• TO BE DONE: Render everything from the start of the records below down to the line containing "The image size is (1680, 1044)." as a Markdown table with the columns No. and Text, one numbered row per line and no rows for blank lines.

• A block of data:
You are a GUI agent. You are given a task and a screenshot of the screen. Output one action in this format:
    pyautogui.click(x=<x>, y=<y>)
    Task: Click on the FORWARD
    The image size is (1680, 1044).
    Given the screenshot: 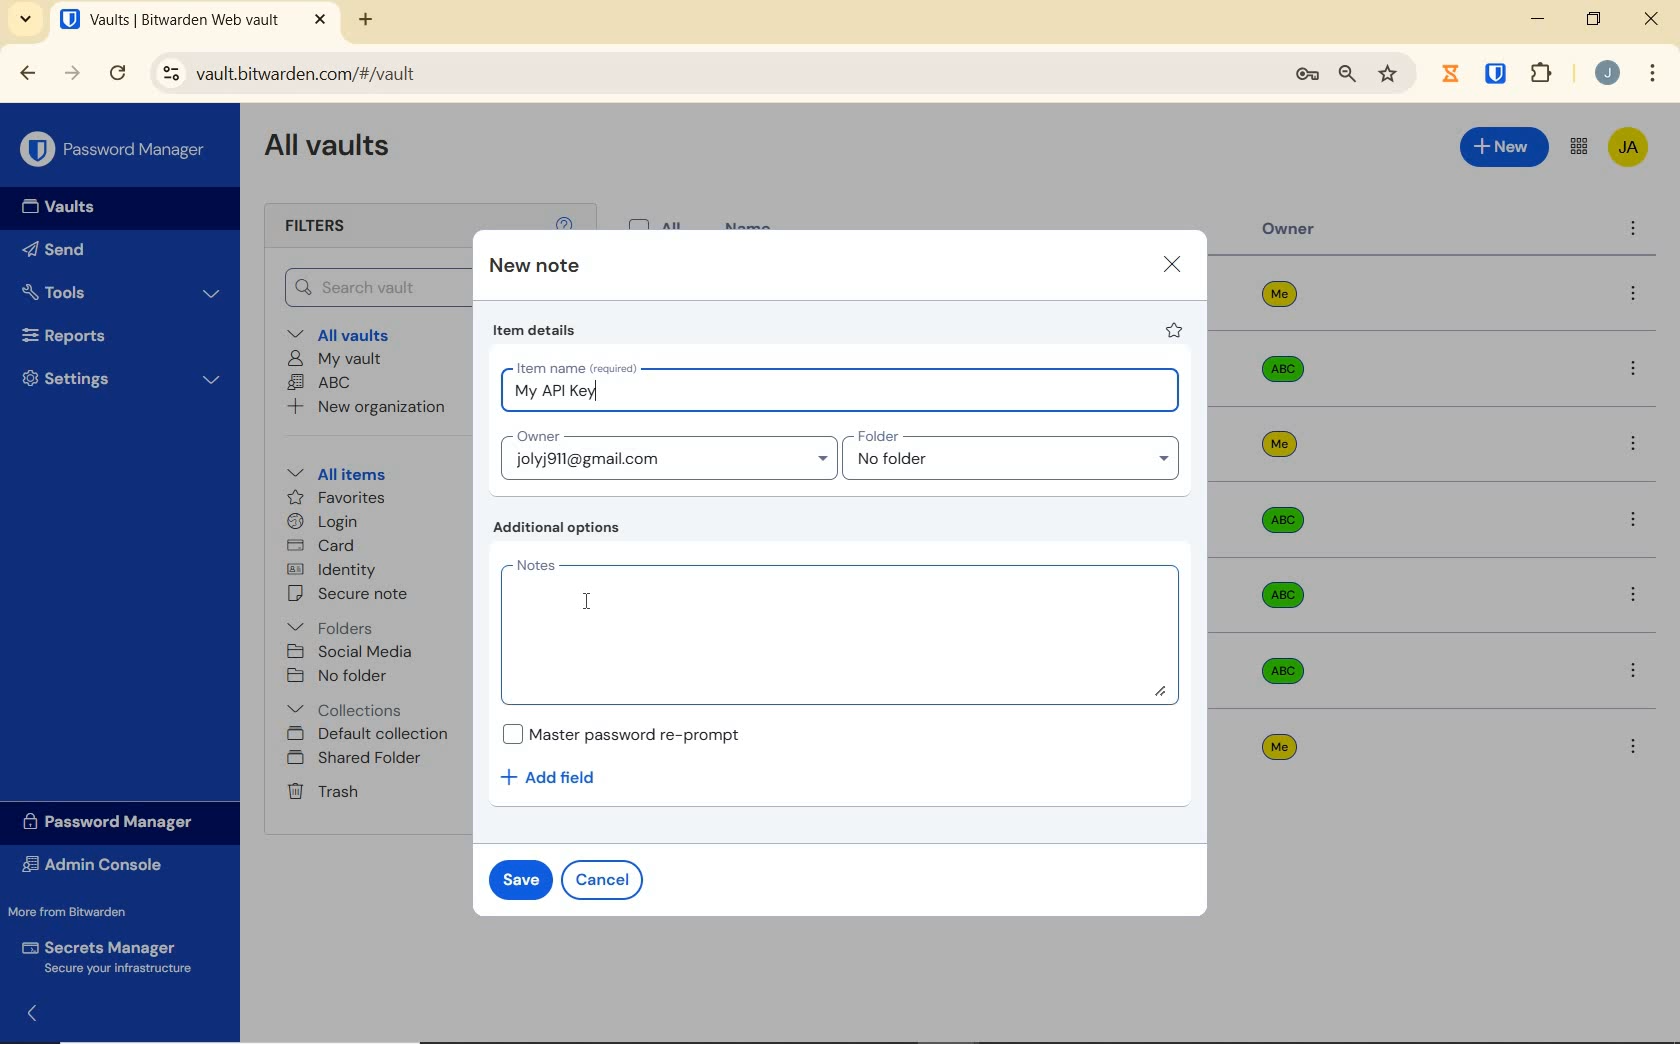 What is the action you would take?
    pyautogui.click(x=73, y=75)
    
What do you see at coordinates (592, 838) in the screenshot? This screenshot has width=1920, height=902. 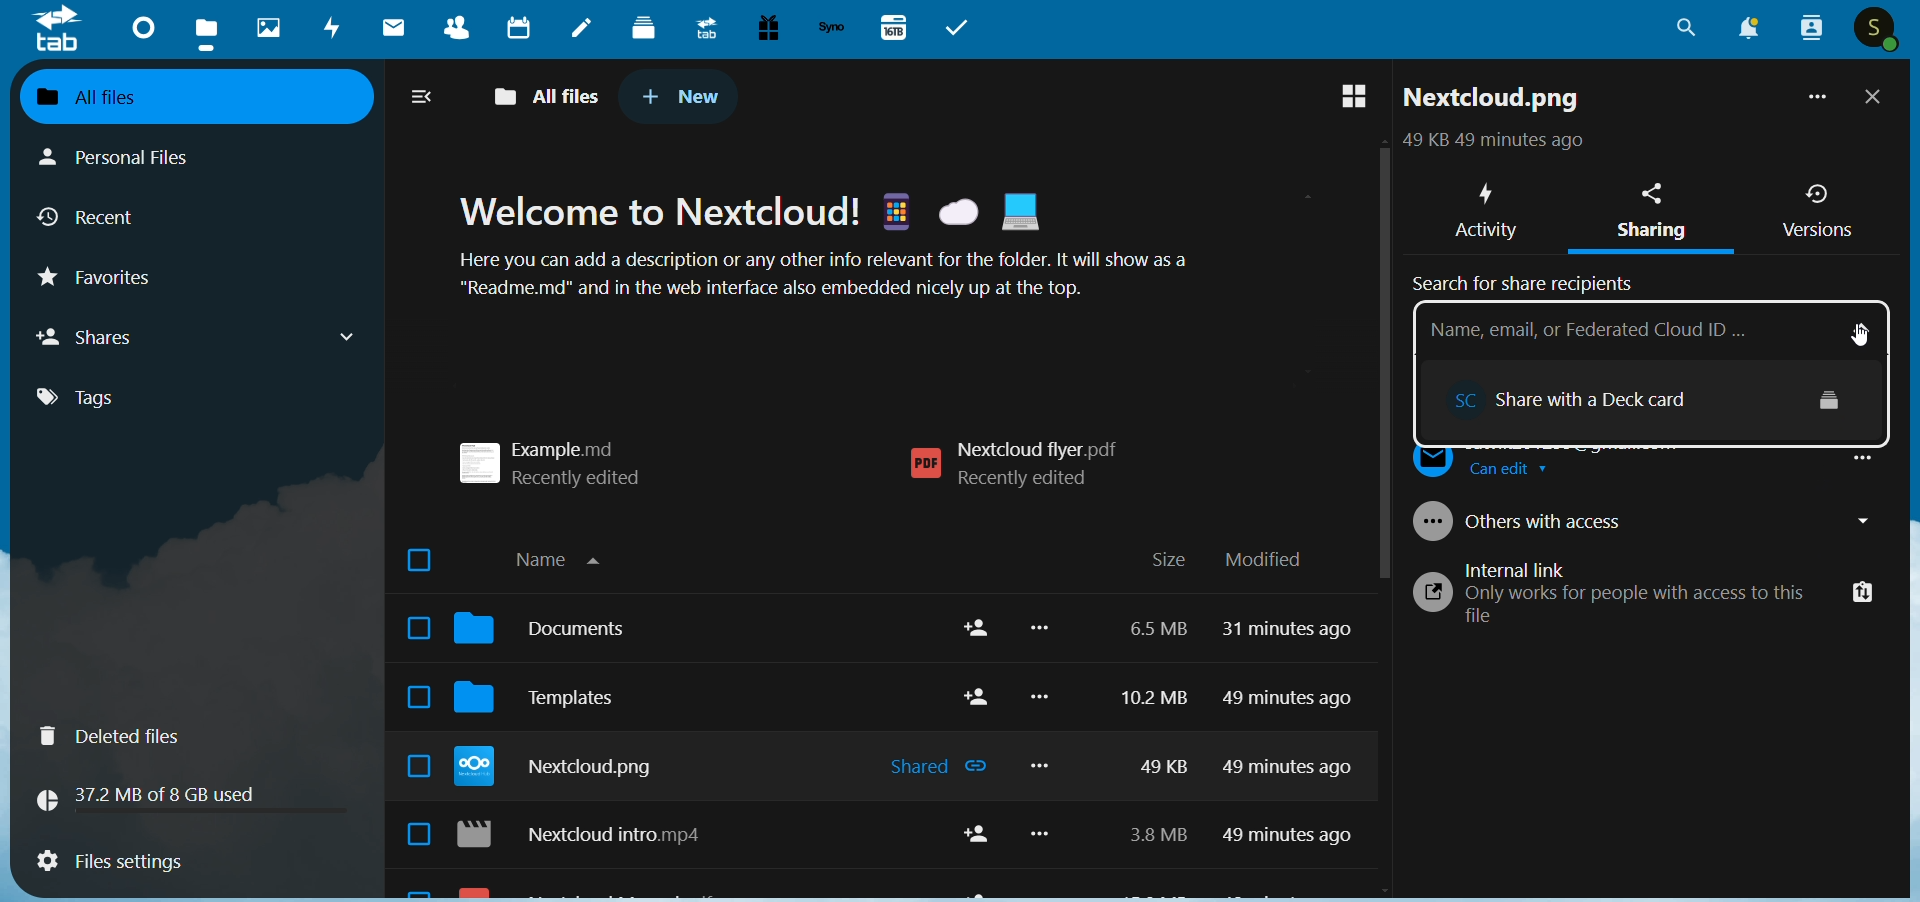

• RESPONSE TO THE EXERCISE:
| No. | Text |
|---|---|
| 1 | You are a GUI agent. You are given a task and a screenshot of the screen. Output one action in this format: |
| 2 |     pyautogui.click(x=<x>, y=<y>) |
| 3 |     Task: Click on the FORWARD |
| 4 |     The image size is (1680, 1044). |